External members’ letter
This was followed on 20 October by an open letter sent to external members signed by Thomas Jovin, director emeritus, Laboratory of Cellular Dynamics, Max Planck Institute for Biophysical Chemistry, Germany; Stevan Harnad, professor of psychology at the University of Quebec, Montreal, Canada, and professor of cognitive science, University of Southampton, UK; Israel Pecht, Dr Morton and Anne Kleiman Professor of Chemical Immunology, Weizmann Institute of Science, Israel; Torsten Wiesel, Nobel Laureate, Physiology or Medicine, 1981, President Emeritus, Rockefeller University, US; and Daniel Dennett, Austin B Fletcher Professor of Philosophy and co-director, Center for Cognitive Studies, Tufts University, US.
Their letter says: “In Hungary today democracy is under a dark cloud that is seriously threatening freedom of expression, human rights and even the rule of law. As external members of the Hungarian Academy of Sciences, we are witnessing with alarm and dismay the relentless and unchecked deterioration of social freedom and justice under Hungary’s current government.
“We feel that the Academy has the responsibility and the historical duty to raise its voice in defence of freedom and justice in Hungary. Failure to do so would be to miss its higher calling.”
They call on the academy to “initiate substantive discussion as soon as possible about the anti-democratic developments in Hungary, especially freedom of the press, and that the Academy should take part in the exploration of issues important for the whole of society”.
This letter was organised after the resignation of Jovin and Harnad on 8 October.
Harnad, who is a founding member of the Canadian Hungarian Democratic Charter, told University World News they had resigned because of the failure of the academy to oppose the “increasingly precipitous destruction of democracy and the rule of law by the Orbán regime”.
In his resignation letter he said: the academy is “giving no more sign of resisting Orbán’s forced-march toward tyranny than other fellow-travellers”.
Jovin, in his resignation letter earlier on the same day, said: “In view of the failure of the Hungarian Academy of Sciences to issue public statements condemning the repressive policies and practices of the Orbán government concerning numerous social, cultural, economic, and scientific issues, I am forced to resign.”

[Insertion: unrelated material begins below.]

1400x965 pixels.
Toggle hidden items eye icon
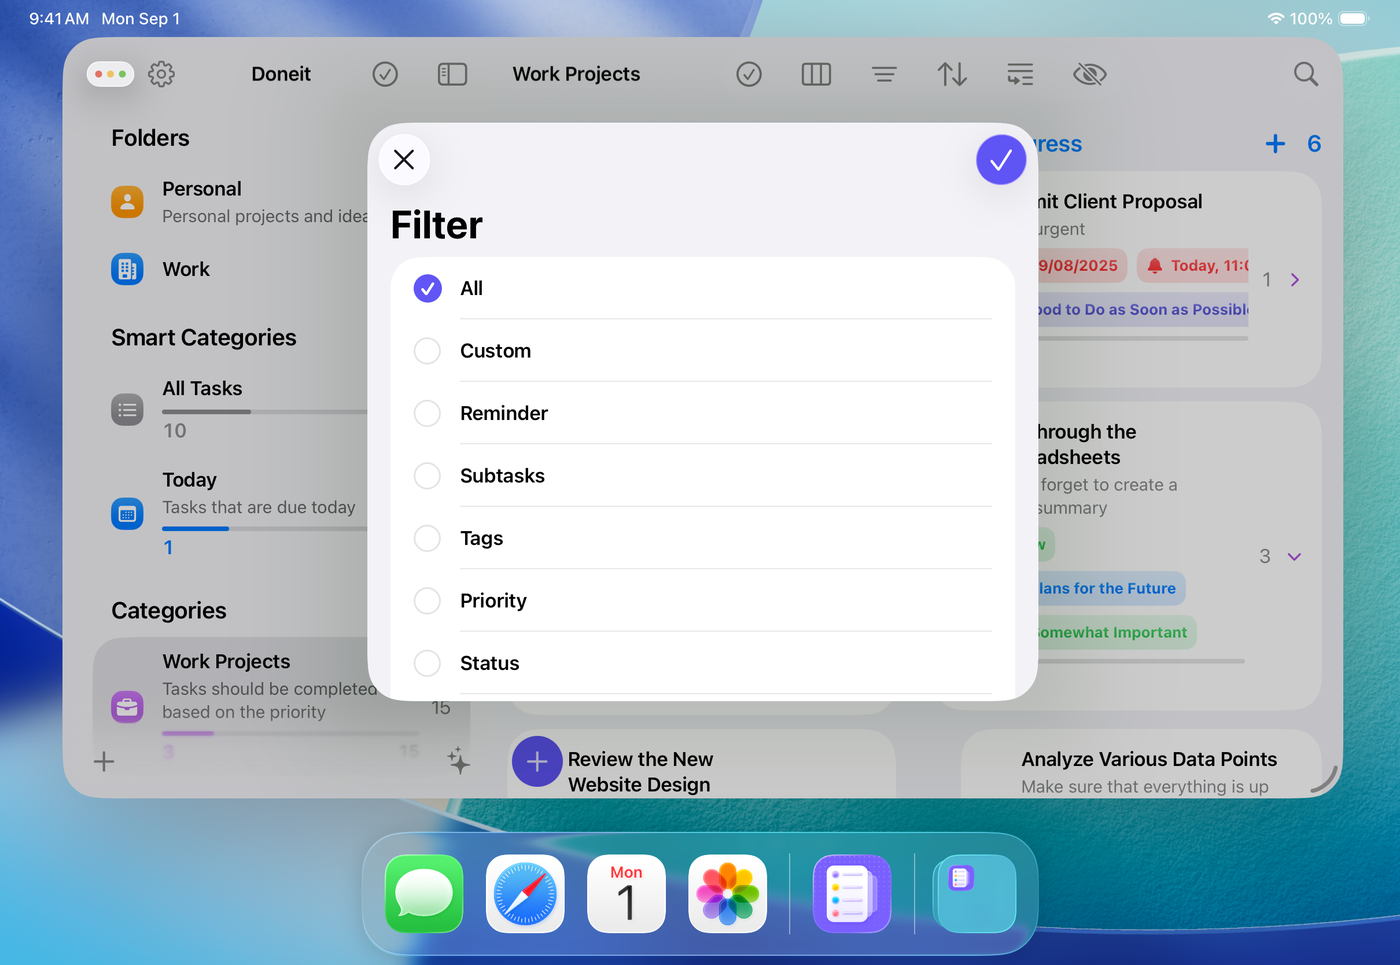(1089, 74)
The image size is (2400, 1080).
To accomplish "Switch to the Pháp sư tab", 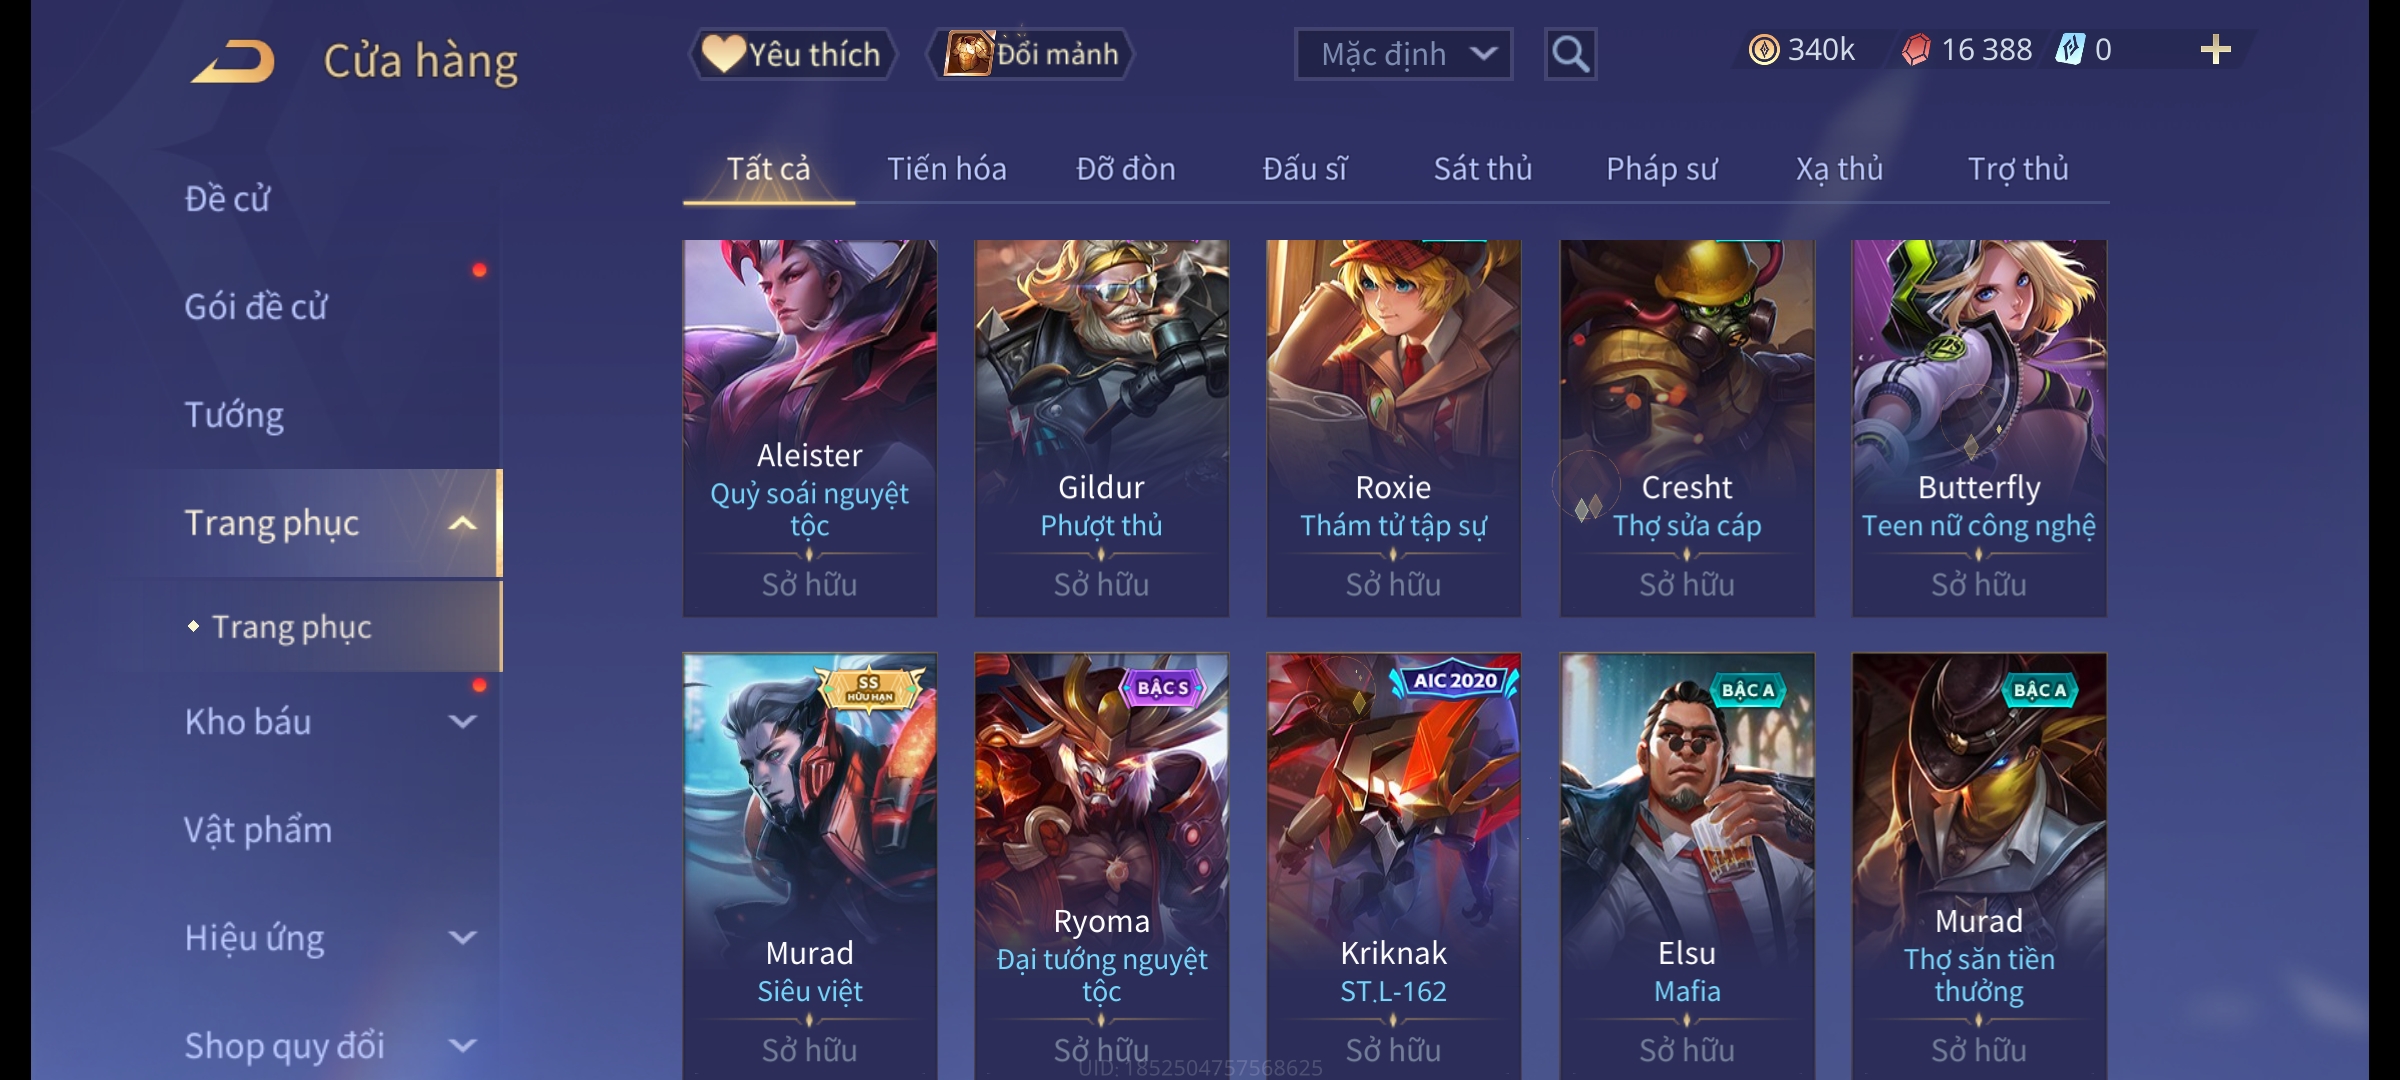I will 1662,169.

However, in a response to Harnad’s letter of resignation, which has been obtained by University World News, Lovász said: “The Hungarian Academy of Sciences is, and has been, staying away of [sic] political issues as much as possible. Our members (just like the rest of the society) have different political and moral philosophies, but (as a rare case in today’s society) they are able to cooperate on all issues concerning science.

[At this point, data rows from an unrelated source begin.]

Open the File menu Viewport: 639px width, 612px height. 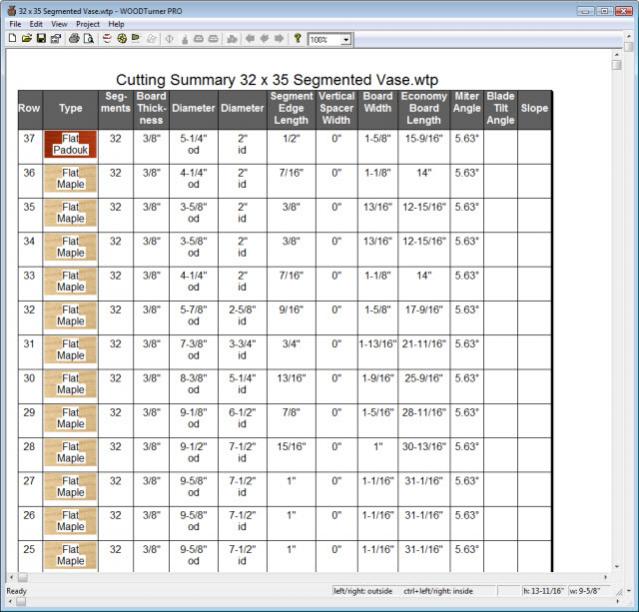(15, 23)
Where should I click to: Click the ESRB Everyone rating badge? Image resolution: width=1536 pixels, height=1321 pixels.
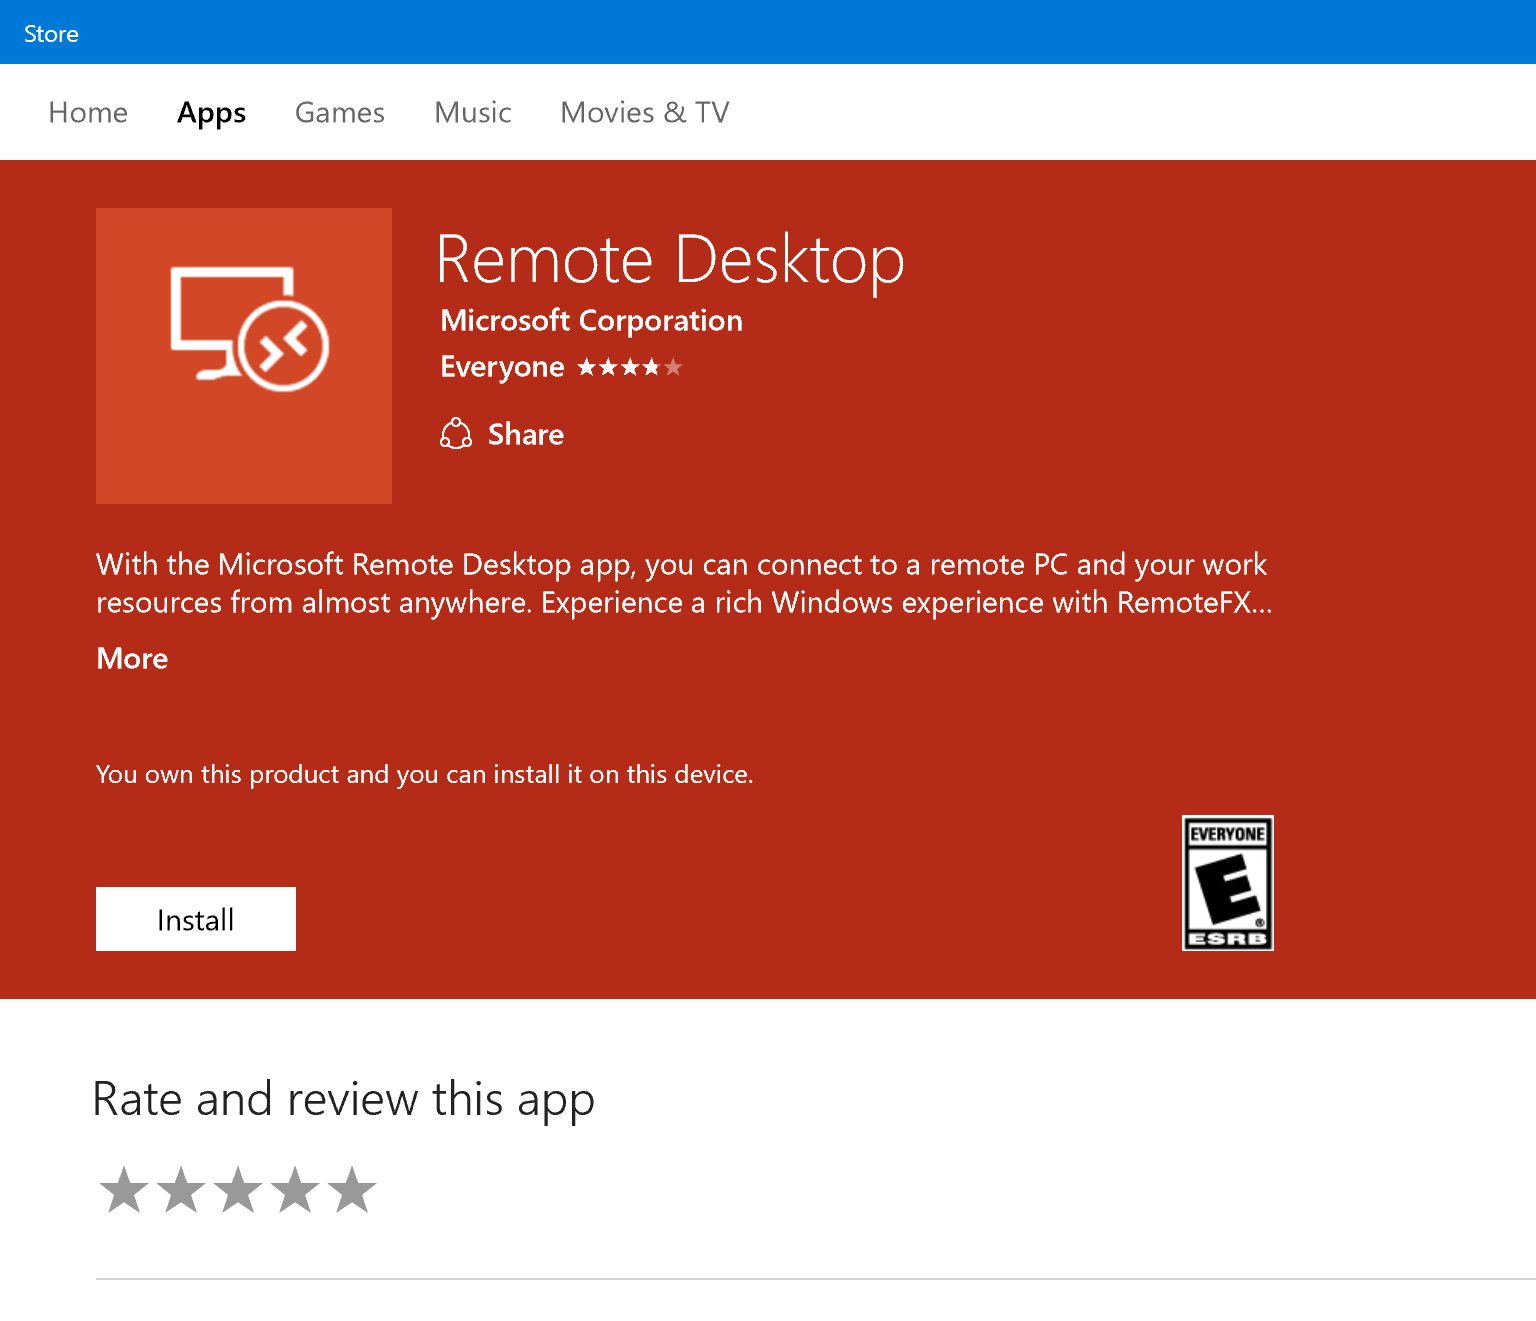click(x=1227, y=884)
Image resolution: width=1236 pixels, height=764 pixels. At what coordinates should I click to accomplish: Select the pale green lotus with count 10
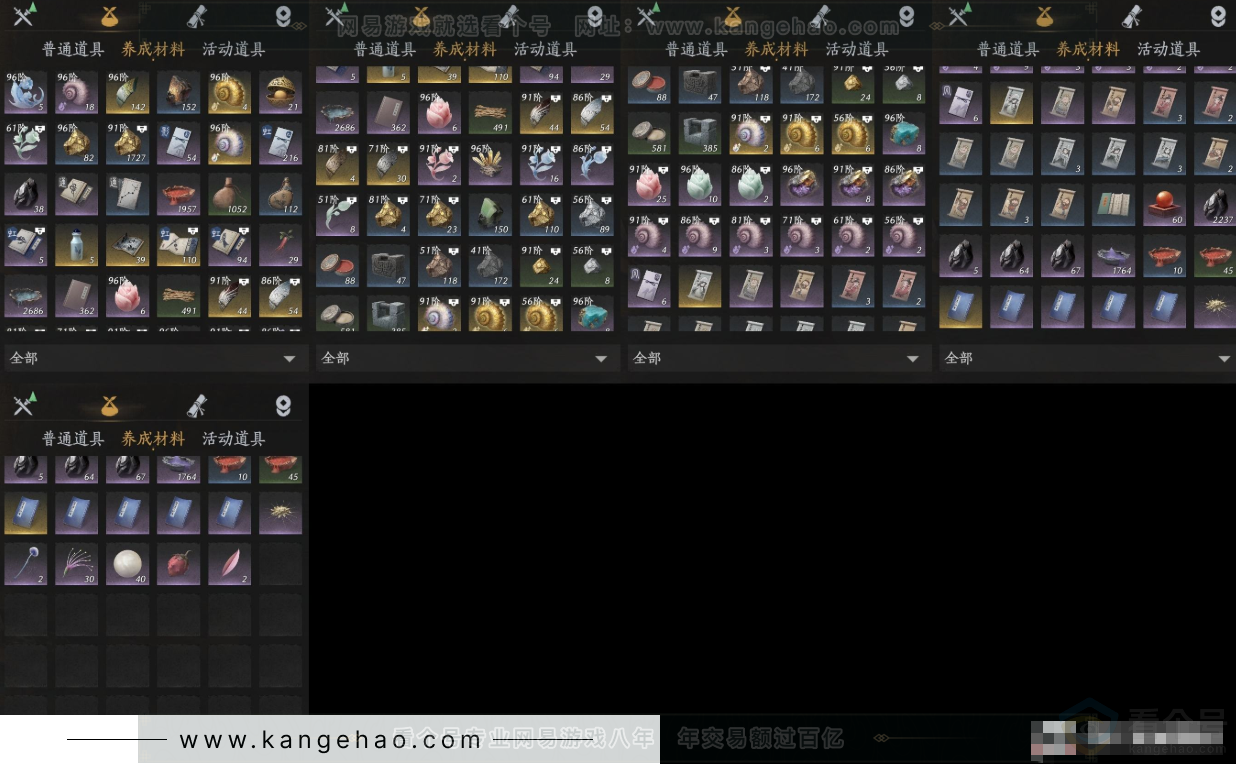click(699, 184)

“The leaders of the Academy have been elected on the basis of platforms concerning research, education and culture, not politics. We don’t strive to reach conclusion on hotly debated political or moral issues, but don’t oppose our members to express their own opinion in any form.”

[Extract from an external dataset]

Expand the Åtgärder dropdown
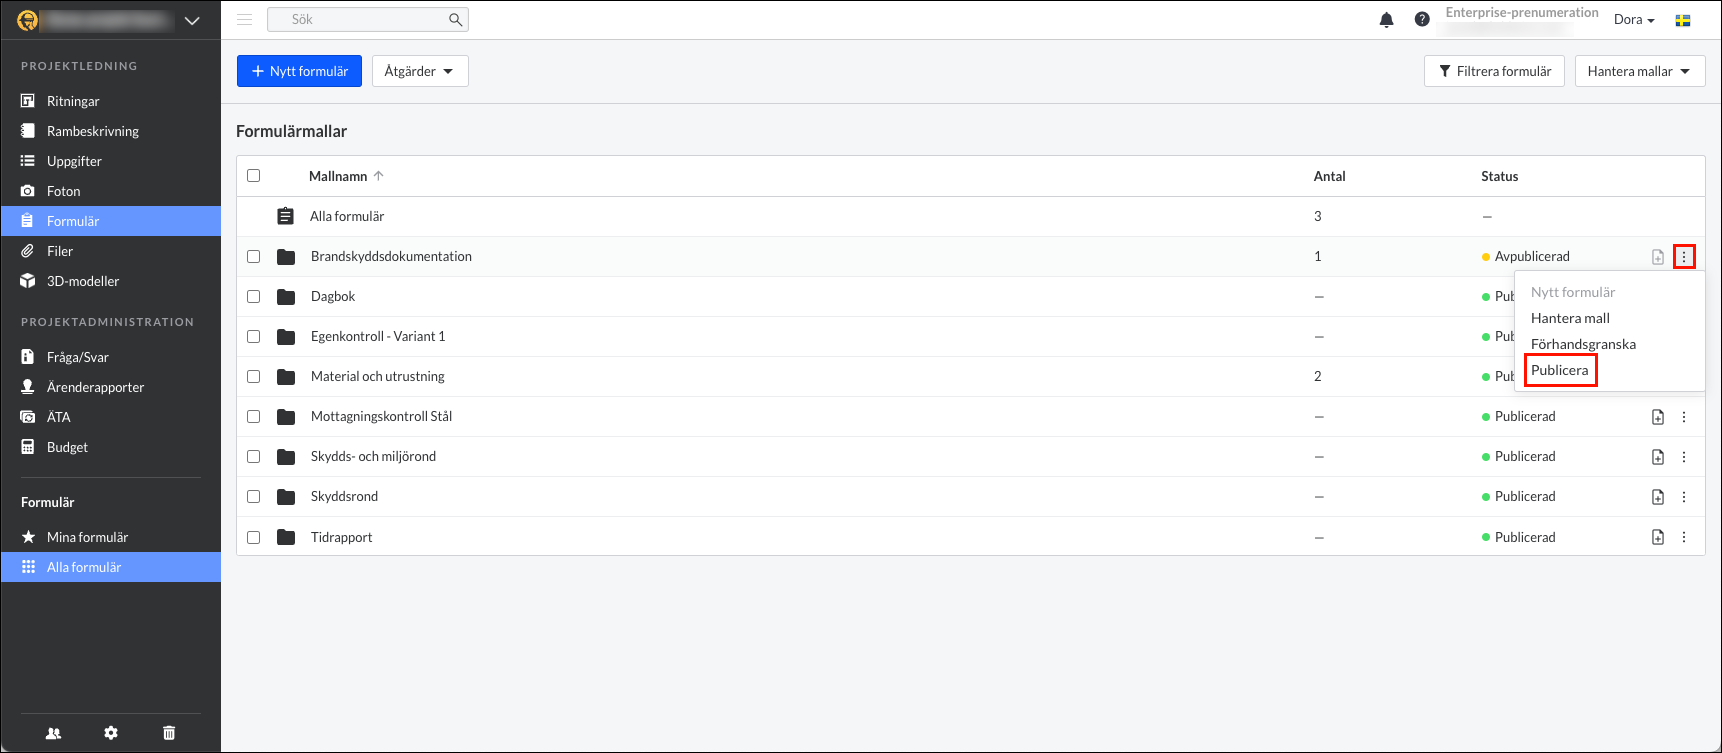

The resignations followed the closure of Népszabadság (People’s Freedom), an independent newspaper on 8 October.
A left-leaning publication that started life as the Hungarian Working People’s Party organ in the 1990s, Népszabadság was later 26% owned by the Socialist Party until it sold its share in 2015. It was suspended on 8 October with losses piling up and circulation having dwindled to 37,000 compared with 460,000 before the collapse of communism.
Civil rights groups alleged that the paper was shut down because it published stories critical of the government of the right-wing prime minister.
The radical nationalist Jobbik opposition party blamed Orbán for the closure, saying his Fidesz party wanted to control the entire Hungarian media.
European Parliament President Martin Schulz tweeted: "Sudden closure of Nepszabadsag sets a worrying precedent. I stand in solidarity with Hungarians protesting today."
But the newspaper owner, Mediaworks, said the paper’s production had been suspended while it worked on a new business plan, Reuters reported.